“Anything will help.”

That was the message scrawled on a cardboard sign held up by a man just outside of my driver’s side window the other day.  I had to make a decision before the light turned green.  Should I avoid eye-contact and sit there uncomfortably until the light changed, or should I just go ahead and give the guy some change?

I rarely have real, foldable money with me.  However, that particular day I actually had a couple of dollars in my purse.  I remember thinking I would use it to splurge on a coffee, but somehow that seemed insignificant when I looked…really looked at this man standing out in the cold holding his sign.  I don’t know what circumstances brought him to this place, and I don’t know why he needed the money.  I just felt that three dollars didn’t mean nearly as much to me as it would to him.

I quickly grabbed the cash and held it out my lowered window.  He jumped immediately into action to retrieve the offering, and then he gave his thanks in a way I’ve never experienced.

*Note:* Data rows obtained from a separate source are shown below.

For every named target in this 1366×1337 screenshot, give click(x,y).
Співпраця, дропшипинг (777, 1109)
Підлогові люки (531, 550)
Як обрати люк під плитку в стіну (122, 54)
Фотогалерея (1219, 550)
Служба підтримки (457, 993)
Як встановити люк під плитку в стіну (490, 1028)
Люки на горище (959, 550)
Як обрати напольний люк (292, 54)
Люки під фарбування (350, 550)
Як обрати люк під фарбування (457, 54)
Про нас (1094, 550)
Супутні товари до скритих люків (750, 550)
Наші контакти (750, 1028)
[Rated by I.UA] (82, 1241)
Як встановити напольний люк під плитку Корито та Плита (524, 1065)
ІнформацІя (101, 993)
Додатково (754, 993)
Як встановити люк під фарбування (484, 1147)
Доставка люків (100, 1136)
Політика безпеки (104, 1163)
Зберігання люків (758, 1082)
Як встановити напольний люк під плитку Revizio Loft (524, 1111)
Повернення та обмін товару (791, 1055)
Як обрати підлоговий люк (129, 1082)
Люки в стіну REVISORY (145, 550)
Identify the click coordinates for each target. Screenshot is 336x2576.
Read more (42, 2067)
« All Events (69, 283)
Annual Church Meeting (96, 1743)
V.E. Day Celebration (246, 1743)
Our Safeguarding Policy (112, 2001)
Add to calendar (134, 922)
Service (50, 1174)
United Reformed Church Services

His eyes lit up at my tiny gesture.  He smiled and motioned for me to hold on as if I had control over the light and when it would change.  Then, he leapt into a flurry of disjointed dance moves that reminded me of my four-year old rocking out to her favorite TV show theme song.  There was so much joy in his movements that it dumbfounded me.  I gave him three dollars, and he was dancing like I had given him three thousand!  He continued dancing and pointing to me as if to say, “this is for you.”

I know some people would consider my actions foolish or naïve, because the man probably didn’t use that money for anything “good.”  It’s true that I will never know what he did with that money, but I do know what the act of giving it did for me.  I got more from that three dollars’ worth of happy dancing than I could’ve gotten from a week’s worth of coffee.  I’m still getting a buzz from that moment, and I catch myself smiling at the memory of it.

An article published by the Association for Psychological Science talks about the health benefits of compassion.  The article mentioned a study that measured disease-causing cellular inflammation in people who considered themselves to be “very happy.”  The assumption was people who are happy would have lower inflammation.  This turned out to be true, but only for a certain variety of happy people.

Apparently, there are a couple of different kinds of happiness.  There’s the kind you get from attaining that shiny new big screen TV, or designer bag, or some other coveted item.  Then, there’s the kind you feel when you volunteer at a food bank or give three dollars to a person in need on the street.  The happy people who achieved their happiness through focusing on themselves had higher levels of inflammation than the people who found their joy from serving others.

Today, many of my friends and family woke up early in the hopes of snagging some “Black Friday” deals.  Some of them even began this practice before their Thanksgiving leftovers were put away yesterday.  I’m curious about their happiness level right now.  I wonder if they found the joy they were searching for, or if they simply found more stress.

You may have resources which seem insignificant to you that could be incredibly meaningful to others.  Maybe you have a few extra bucks, a little extra time, or a little extra food in your pantry.  You can turn those small things into something bigger by donating and volunteering.   You’ll be a blessing to others, and you’ll be blessed in return.  It truly is better to give than to receive, and anything will help.